Hemen belirtilmelidir ki; dosya içeriğine, toplanan delillere hükmün dayandığı yasal ve hukuksal gerekçeye, delillerin takdirinde bir isabetsizlik bulunmamasına ve özellikle vekalet görevinin kötüye kullanıldığı saptanmak suretiyle tapu iptal ve tescil isteğinin kabulüne karar verilmiş olması doğru olduğuna göre; davalı A.Y.’ın bu yöne değinen temyiz itirazları yerinde değildir. Reddine.
Ancak; 3741 sayılı parselin kamulaştırılması nedeniyle alacak isteği bakımından, Tekkeköy Asliye Hukuk Mahkemesi’nin 14.09.2006 tarih ve 152-227 sayılı kararıyla hükme bağlanan ve kesinleşen 27.549,41.-TL. üzerinden ve faiz isteği de gözetilmek suretiyle hüküm kurulması gerekirken, faize faiz yürütür şekilde ve davacının yapmadığı masrafları kapsar biçimde fazla bedele hükmedilmiş olması doğru değildir.

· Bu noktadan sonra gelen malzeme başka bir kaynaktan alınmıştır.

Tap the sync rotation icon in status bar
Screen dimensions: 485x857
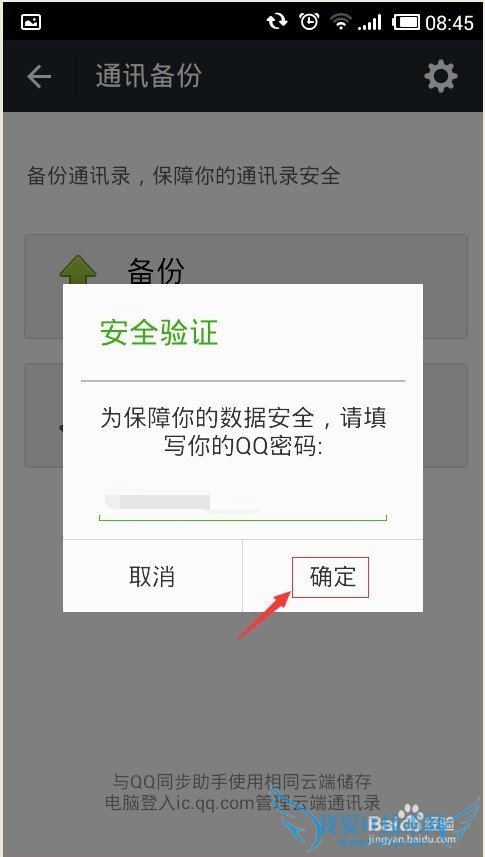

Diğer yandan kabule göre de; harç ve vekalet ücretinin keşfen belirlenen ve harcı tamamlanan iptal tescil davasına konu taşınmazların değerleri ile hükmedilen alacak toplamı üzerinden belirlenmesi gerekirken, fazla harç ve vekalet ücretine hükmedilmesi de isabetsizdir.
Davalı A.Y.’ın, bu yönlere değinen temyiz itirazları yerindedir. Kabulüyle, hükmün açıklanan nedenlerden ötürü HUMK."nun 428.maddesi gereğince BOZULMASINA, alınan peşin harcın temyiz edene geri verilmesine, 03.12.2010 tarihinde yürürlüğe giren Avukatlık Ücret Tarifesinin 14. maddesi gereğince gelen temyiz eden vekili için 825.00.-TL. duruşma avukatlık parasının temyiz edilenden alınmasına, 20.09.2011 tarihinde oybirliğiyle karar verildi.